Indeed. Who would ever support *such* a superstate?

And yet most people also show great support for the *EU* instead, which means that they really don't see it the way you do.
Posted by Aris Katsaris  2003-9-5 11:30:47 AM||   2003-9-5 11:30:47 AM|| Front Page Top

#31 "repudiated both nationalism "

well i dont think thats quite true. I dont think either UK OR France have done so. The small states have done so largely out of recognition of the illusory nature to their own sovereignty -the Germans out a realistic recognition of the limits on the effectitive expression of their sovereignty given their history. Italy is not a small power, and does not have the limitations Germany has, but arguably always had a relatively weak nationalism.

France and the UK are different though. UK is for that very reason reluctant to see a more integrated EU - and France wants to see it, but I think for its own quite nationalistic purposes.
Posted by liberalhawk 2003-9-5 12:38:09 PM||   2003-9-5 12:38:09 PM|| Front Page Top

#32 LH, I wasn't directly comparing France today with Hitler, Napoleon etc., just debating your claim that French attitude is excusable as they're (presumably) merely acting in their own national interest. I say that's baloney. A nation is capable of bad behaviour and bad attitude (as you yourself suggest Americans can act immaturely). France has shown plenty of both, and is responsible for her actions. Realpolitik is supposed to be about cynical manoeuvring, surgical strategy and being no hostage to sentimentality. Sure, there's a bit of that in every nation's business, but there's also plenty of room for emotion and irrationality. If the French really were such masters of the art of realpolitik, wouldn't they have made fewer catastrophic blunders during the last century? It is possible to criticise France without wishing her ill, you know!

Aris: "And yet most people also show great support for the *EU*..." Sorry, I forget, which planet are you communicating with us from, again?
Posted by Bulldog  2003-9-5 12:38:28 PM||   2003-9-5 12:38:28 PM|| Front Page Top

#33 "And most of the European demos has reached an almost common understanding of world affairs, and repudiated both nationalism and the application of force as positive elements in society."

Whoa, now there's a phrase that could blow up in your face sometime in the future, Aris. I'll bet Tito thought he had the Slavs all nice 'n' neighbourly, too. I see you're getting all homogenous, as per D'Estaing's instructions...
Posted by Bulldog  2003-9-5 12:46:02 PM||   2003-9-5 12:46:02 PM|| Front Page Top

#34 NMM, phrench/Indian war???

Read John Adams' bio by McCullough, they haven't changed.

SUPPLIED DATA:
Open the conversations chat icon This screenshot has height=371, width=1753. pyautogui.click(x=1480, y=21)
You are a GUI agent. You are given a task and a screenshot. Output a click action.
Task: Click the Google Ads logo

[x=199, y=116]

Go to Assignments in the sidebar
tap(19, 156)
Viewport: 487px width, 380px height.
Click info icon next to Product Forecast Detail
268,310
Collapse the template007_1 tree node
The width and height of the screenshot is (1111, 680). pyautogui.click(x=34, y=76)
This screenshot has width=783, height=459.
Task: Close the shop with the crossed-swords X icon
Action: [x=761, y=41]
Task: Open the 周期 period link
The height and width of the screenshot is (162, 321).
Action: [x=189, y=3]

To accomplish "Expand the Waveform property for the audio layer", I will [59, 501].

...

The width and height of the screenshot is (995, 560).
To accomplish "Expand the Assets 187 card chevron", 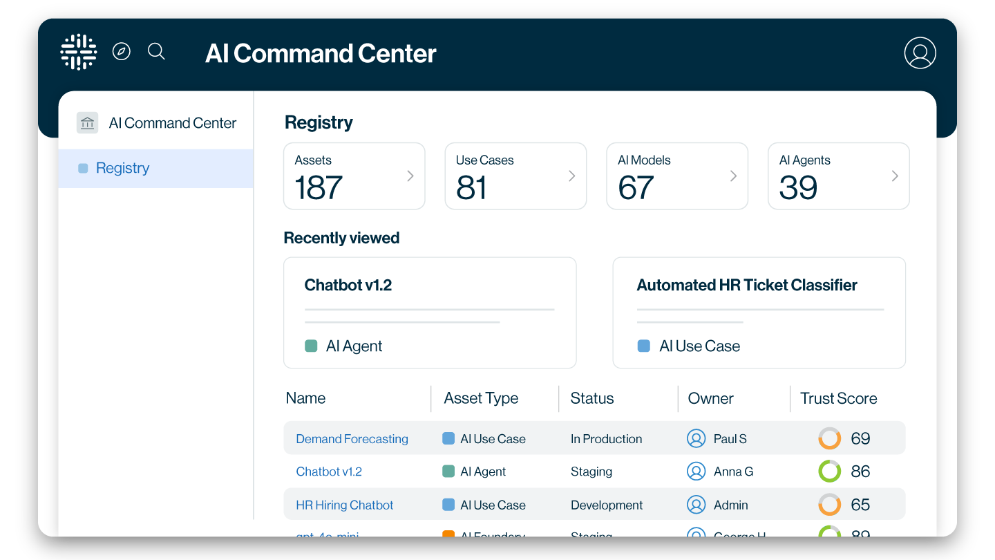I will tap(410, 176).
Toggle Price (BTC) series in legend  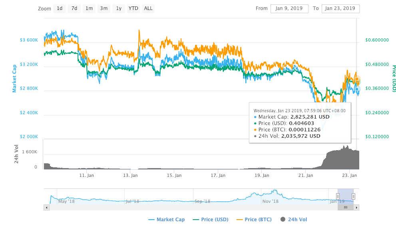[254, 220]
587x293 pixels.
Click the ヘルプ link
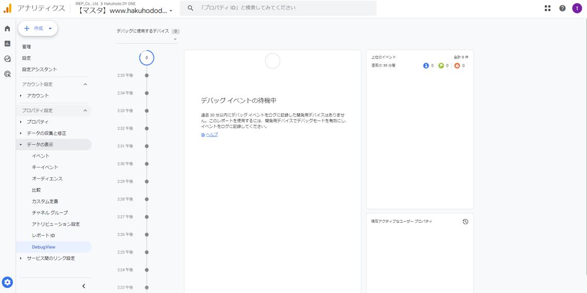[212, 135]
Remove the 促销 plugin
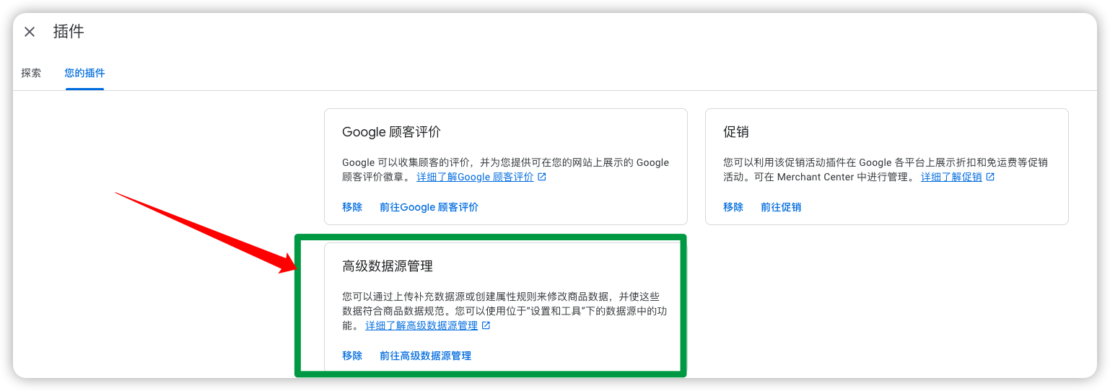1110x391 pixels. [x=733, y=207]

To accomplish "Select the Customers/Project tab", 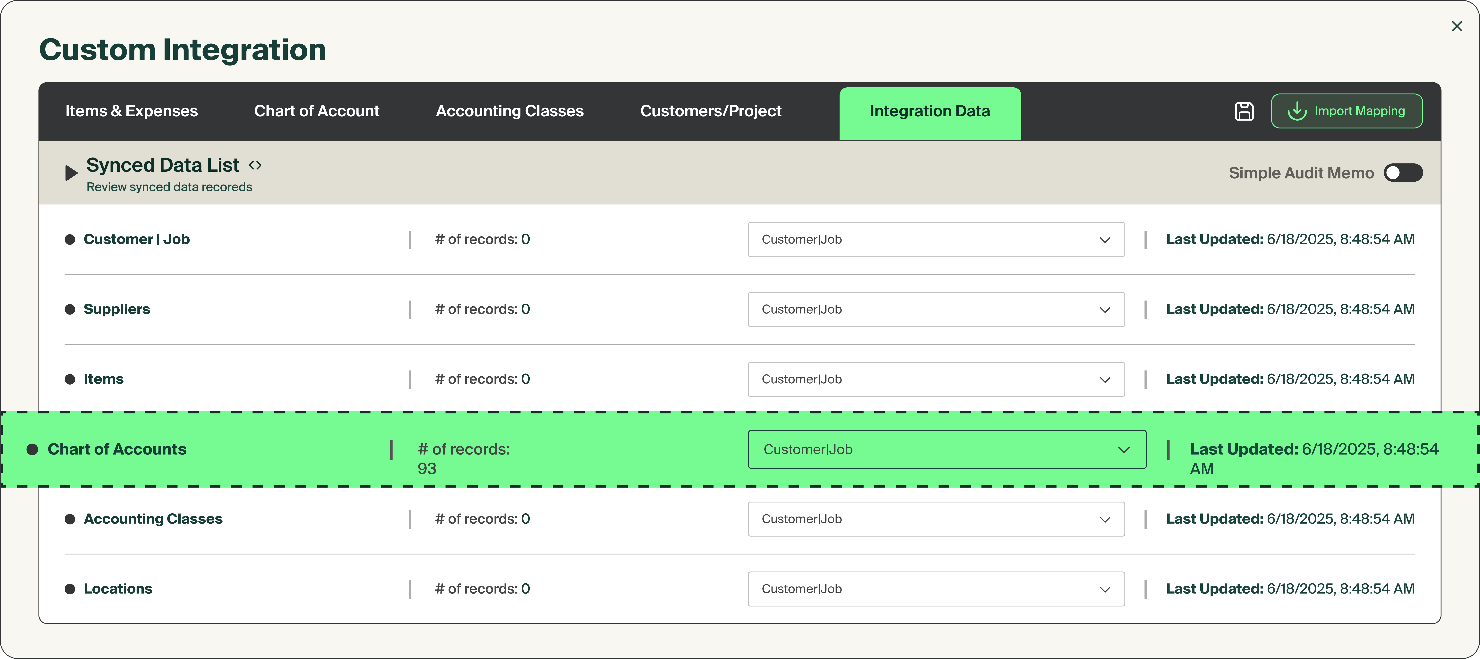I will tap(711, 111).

* * *

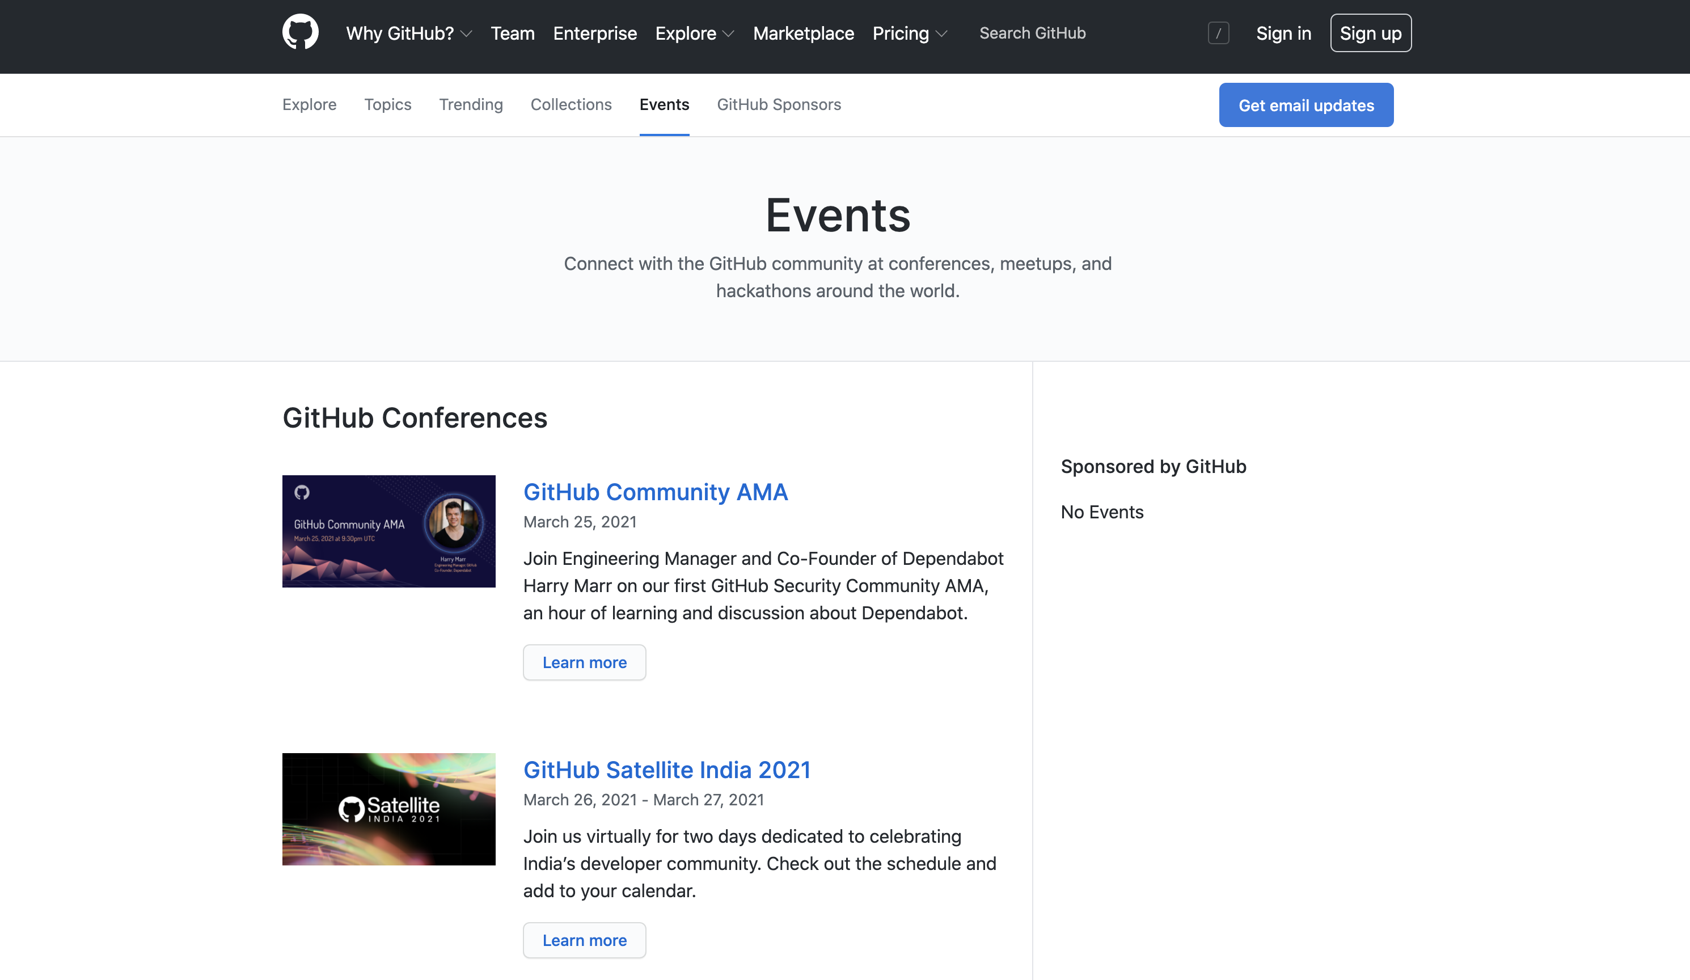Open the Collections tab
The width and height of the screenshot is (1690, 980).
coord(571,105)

OBJECTIVES:
A: Using the EU forum thread, decide whether each statement agrees with it: (i) post #31 says the UK has repudiated nationalism; (ii) post #32 says France can be criticized without wishing her ill; (iii) post #31 calls Italy a small power. Answer yes or no for each, quoting the words that settle it.
B: Go on with the EU forum thread, picking up right after its last line.

EXERCISE ANSWERS:
A:
(i) No: "I dont think either UK OR France have done so."
(ii) Yes: "It is possible to criticise France without wishing her ill, you know!"
(iii) No: "Italy is not a small power"

B:
Posted by Anonymous 2003-9-5 1:01:32 PM||   2003-9-5 1:01:32 PM|| Front Page Top

#35 France is heavily involved protecting its economic interests in Africa. What troops could they provide anyway? I would dare them to draft theirown resolution in which their troops aer center stage.

As for a continuum of 200 years of friendship with France he Quasi War occurred very soon after the the American Revolution. Also the US relationship with Napoleon was very lukewarm.
Posted by Super Hose  2003-9-5 1:11:39 PM||   2003-9-5 1:11:39 PM|| Front Page Top

#36 bulldog - i would agree that France has been behaving less then expertly in the last 6 years, lets say. Largely because I beleive they truely misunderstand the United States, on several levels. But I was opposing the notion that they have "never" been our ally.

Also wonder what you think their main blunders have been this century - many such that i can think of have either been blunders they made jointly with the UK, or, in a few instances, were decisions they made due to lack of UK assurances at critical times (to be fair - in situations where UK was handicapped by lack of US assurances - Im thinking of 1919 and 1938).
Posted by liberalhawk 2003-9-5 1:18:35 PM||   2003-9-5 1:18:35 PM|| Front Page Top

#37 The Frogs aren't our allies! We lost MORE American Servicemen due to the bullets of the Vichy during Operation Torch, than we have lost in Iraq! Remember what Patton said! I would rather have a German Division in front of me, rather than a French one behind me!
Posted by Greg 2003-9-5 2:13:40 PM||   2003-9-5 2:13:40 PM|| Front Page Top

#38 Aris pleaaaaaaaaase:

Most people in Greece are showing strong support for the EU? Let's see, try telling them that the subsidies Greece is getting from the EU (for being one of the poor countries) will be stoppped tomorrow at noon. Count then how many STILL favor the EU.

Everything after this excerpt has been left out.